He locked the door behind him and held up the presentation folder. “Comics. Anime. That sort of thing. I’m a procurer.”
I wondered if he procured other things, but that was a question for another time. Beside me, Khanh cocked her head and listened to his footsteps clatter down the stairs. “He very big creep,” she said. “Woman die, Tuyet missing, he only care about stupid meeting.”
“He cared about the stripper,” I said. “For what it’s worth.”
“Not worth much,” she said. “Not even know her name.”
We stepped out into the cool, gray morning and made our way up my street and down the next, alternating sides, covering the apartment complex on the corner and the row houses that backed the alley. All dead ends. Not even old Mrs. Corcoran, who lived three doors down and spent her nights watching classic films and peering out the curtains at her neighbors, had seen anything out of the ordinary.

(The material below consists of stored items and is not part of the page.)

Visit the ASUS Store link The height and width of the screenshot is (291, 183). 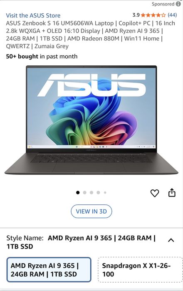pyautogui.click(x=33, y=15)
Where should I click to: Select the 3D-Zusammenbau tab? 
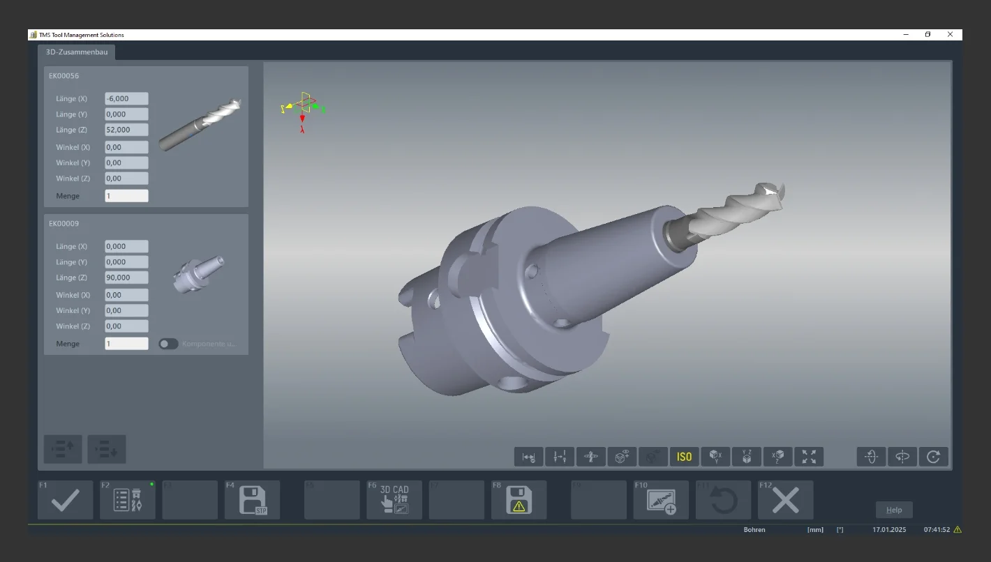click(x=77, y=52)
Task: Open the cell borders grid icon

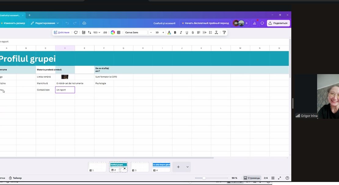Action: click(118, 32)
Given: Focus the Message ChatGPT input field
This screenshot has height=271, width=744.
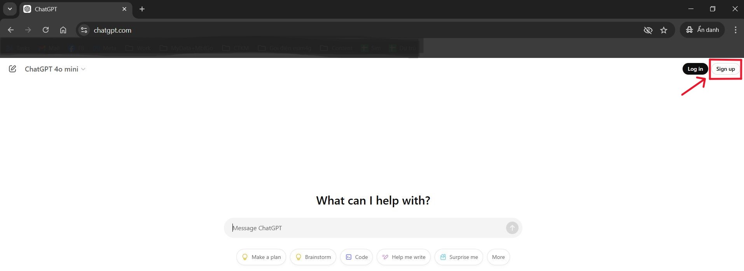Looking at the screenshot, I should point(365,228).
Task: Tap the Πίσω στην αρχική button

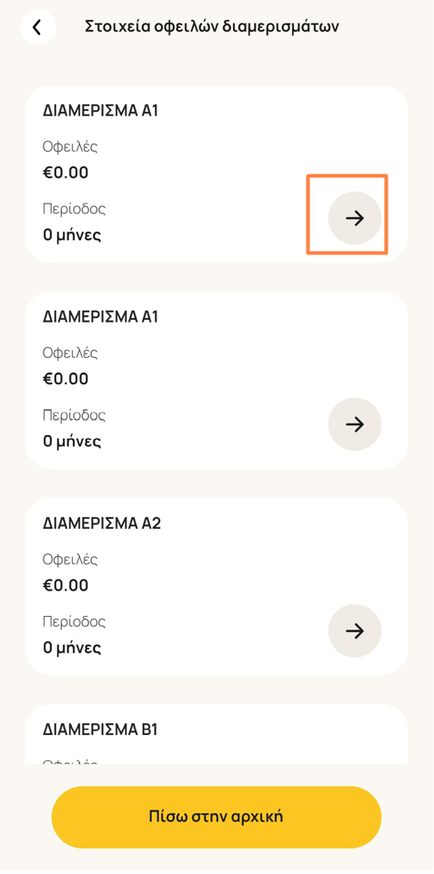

A little after one, Pat Freeman’s Chrysler pulled into the driveway next door. The driver’s door popped open, and Pat leaned his seat back so he could pass his wheelchair, sans wheels, across his body and onto the driveway. Standing, Pat would have been around six-four, with broad shoulders and a heavily muscled torso, but a bad tackle in his senior year had left him paralyzed from the waist down. Now he made his living freelancing for sports magazines and spent his off-hours kayaking and training for the Paralympics. Like Mrs. Corcoran, he was a night owl.
By the time Khanh and I got there, he had pulled both wheels out of the back seat. He looked up at us and grinned. “Hey, Cowboy,” he said. “Who’s your friend?”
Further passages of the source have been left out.